MATERIAL PROVIDED
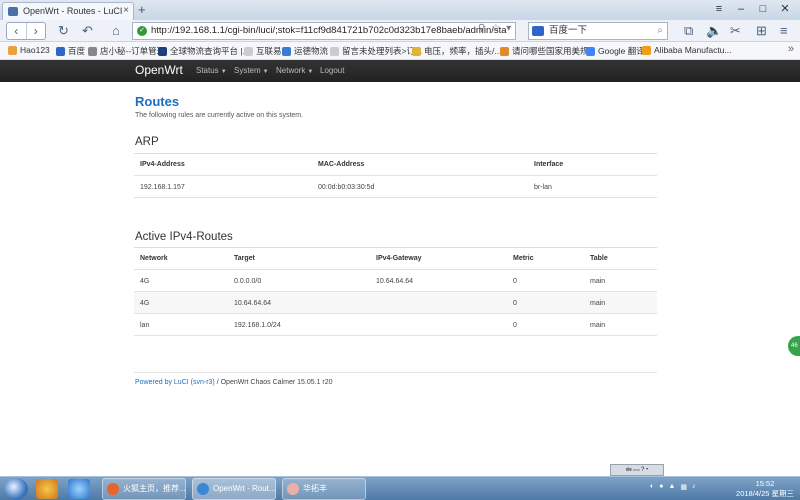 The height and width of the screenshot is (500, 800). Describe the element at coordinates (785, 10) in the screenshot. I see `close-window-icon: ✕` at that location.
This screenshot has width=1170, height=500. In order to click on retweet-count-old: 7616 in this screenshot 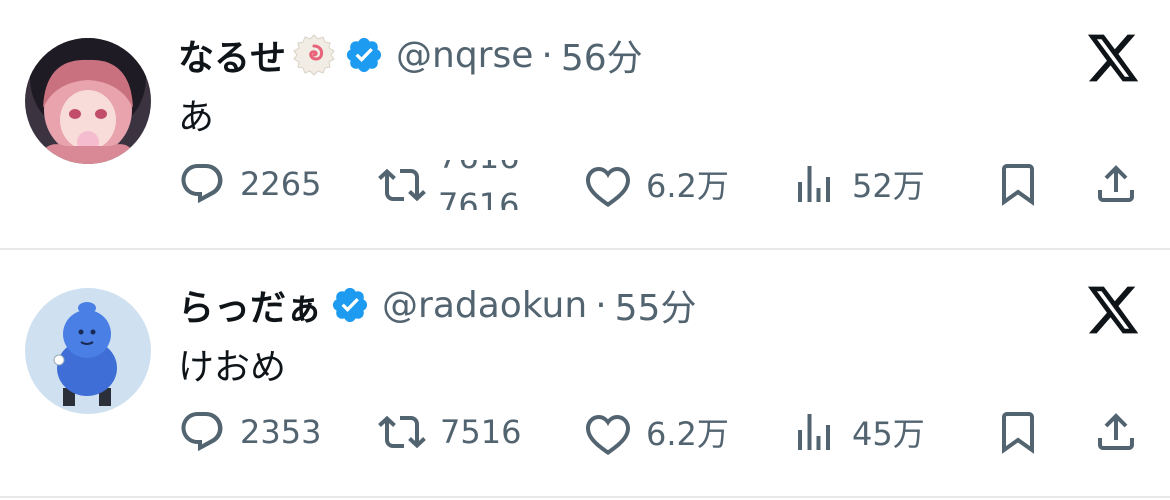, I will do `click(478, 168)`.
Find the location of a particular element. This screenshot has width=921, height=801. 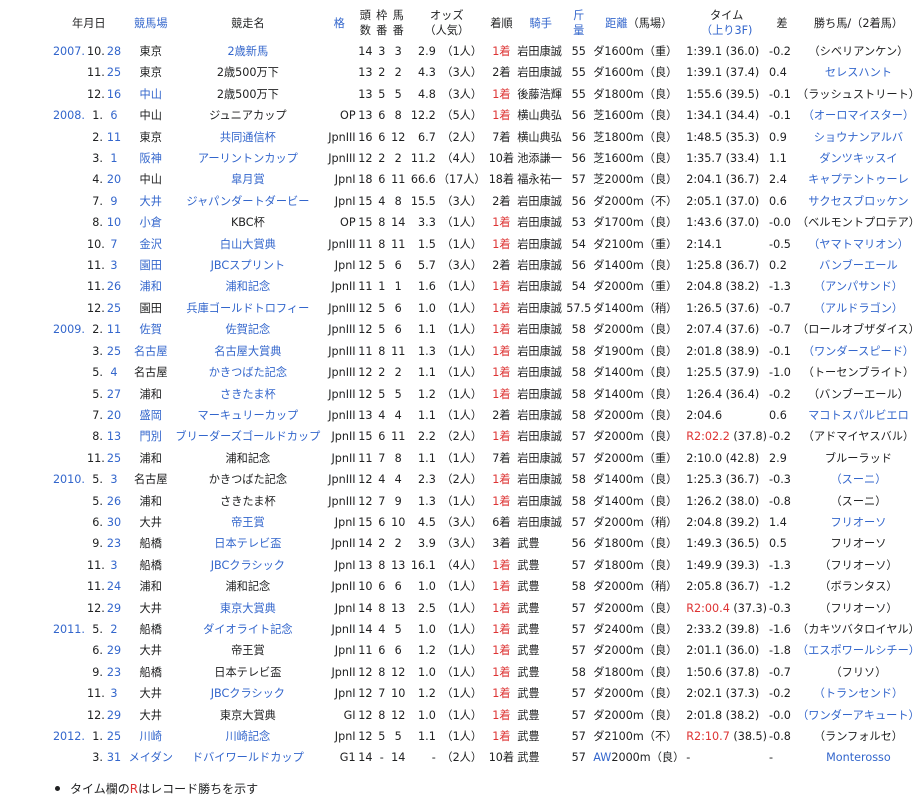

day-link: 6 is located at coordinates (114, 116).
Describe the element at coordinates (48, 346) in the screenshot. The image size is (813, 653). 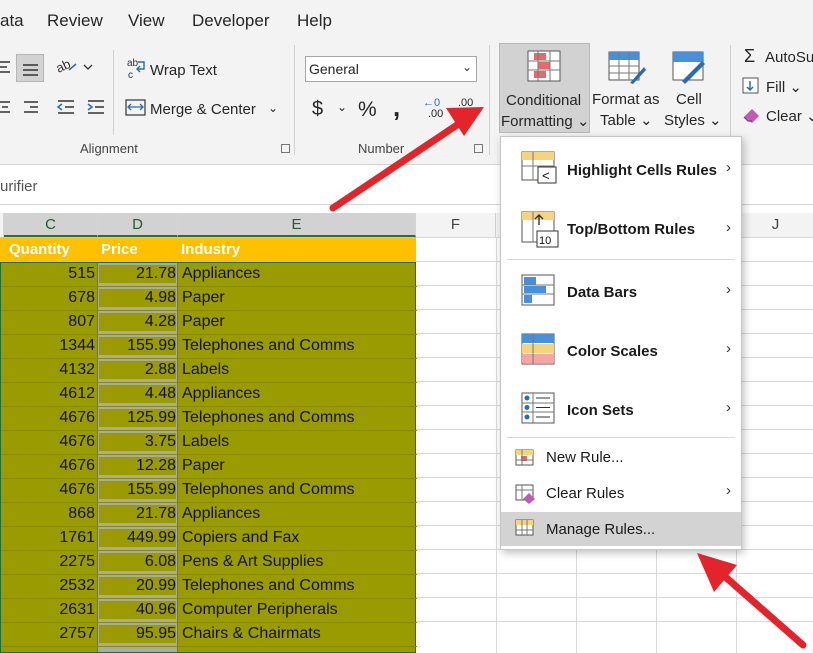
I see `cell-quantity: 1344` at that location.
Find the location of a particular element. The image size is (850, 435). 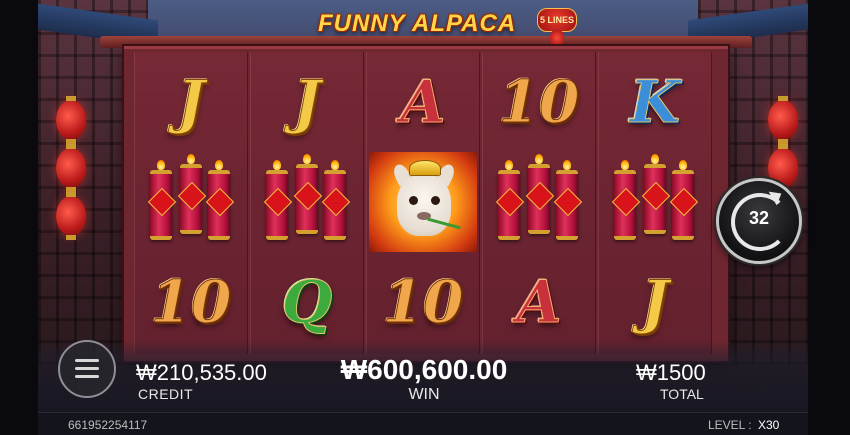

WHAT NEEDS TO BE DONE
Rewrite everything from the line containing "Describe the element at coordinates (48, 346)" down to the end of the items, putting "screen dimensions" in place of "image size" and changing nothing else. Leave the pictures out.

SOLUTION TO THIS TASK
Describe the element at coordinates (48, 346) in the screenshot. The screen dimensions is (813, 653). 
I see `cell-quantity: 1344` at that location.
Find the location of a particular element. The screen dimensions is (850, 435). 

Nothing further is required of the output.